Tatsächlich steht Volker Beck wie kaum ein anderer für die inneren Widersprüche der Grünen zwischen hohem moralischem Anspruch und fragwürdiger Praxis; das zeigen nicht nur die gespaltenen Reaktionen auf seine Drogenaffäre. Mit seinem rigorosen Lobbyismus legte er sich auch mit eigenen Parteifreunden wiederholt an, nicht zuletzt mit dem grünen Ministerpräsidenten, der im Herbst 2014 dem ersten Asylkompromiß zugestimmt und somit, in Becks nachgerade pikanter Diktion, „das Menschenrecht auf Asyl für einen Appel und ein Ei verdealt“ hatte. 

Seine politische Karriere hat der aus Stuttgart-Bad Cannstatt gebürtige Schwabe und Wahl-Kölner Volker Beck auf den Homosexuellen-Lobbyismus aufgebaut. Der aus dem „Schwulenverband in der DDR“ hervorgegangene „Lesben- und Schwulenverband in Deutschland“ (LSVD), dem er von 1991 bis 2004 vorstand, wurde seine wichtigste Hausmacht. An den pädophilen Verstrickungen der Grünen hatte Beck entscheidenden Anteil: Noch vor seiner Abgeordnetenzeit veröffentlichte er 1988 als „Schwulenreferent“ bei der Bundestagsfraktion der Grünen in dem Sammelband „Der pädosexuelle Komplex“ einen Beitrag, der sich für die „Entkriminalisierung“ der Sexualität mit Kindern aussprach. Seine langjährige Schutzbehauptung, der Text sei durch die Redaktion des Herausgebers „verfälscht“ worden, wurde 2013 durch den Fund des Originalmanuskripts widerlegt. Nach der Bundestagswahl 2013 legte er, offiziell wegen des schlechten Ergebnisses, sein Amt als parlamentarischer Geschäftsführer der Bundestagsfraktion nieder.

Politischer Nachruf des Kreisverbandes 

In der laufenden Legislaturperiode engagierte sich Beck auch als Einwanderungs- und Israel-Lobbyist und Vorsitzender der deutsch-israelischen Parlamentariergruppe und wurde vom Zentralrat der Juden mit dem Leo-Baeck-Preis ausgezeichnet. Vor einem Jahr trug ihm eine Strafanzeige gegen die Dresdener Polizei und Staatsanwaltschaft wegen „dilettantischer Ermittlungen“ im Fall eines erstochenen eritreischen Asylbewerbers – der, wie sich später herausstellte, doch nicht von „Pegida-Anhängern“, sondern von einem Mitbewohner getötet worden war – eine Gegenanzeige des Bundes Deutscher Kriminalbeamter ein, der Beck „üble Nachrede“ vorwarf.

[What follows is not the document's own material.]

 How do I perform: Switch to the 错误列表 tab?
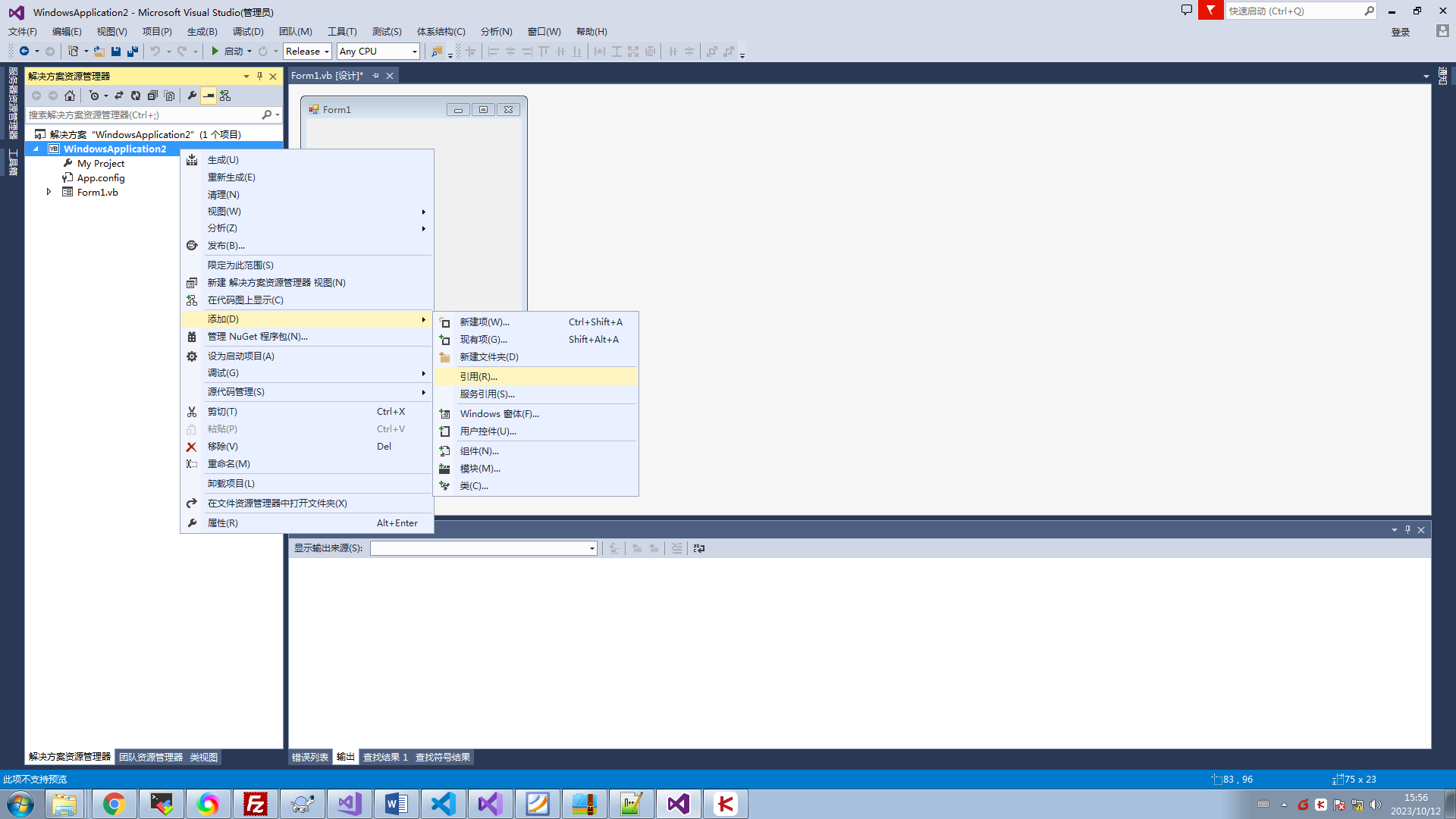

Er habe „das Gesicht der Grünen“ geprägt, ohne ihn „wäre unsere Republik nicht die bunte Republik, die sie heute ist“, kommentierte Becks Heimat-Kreisverband Köln, seinen Rücktritt von allen Ämtern. In Grünen-Kreisen gilt das wohl als Kompliment, auch wenn es wie ein politischer Nachruf klingt.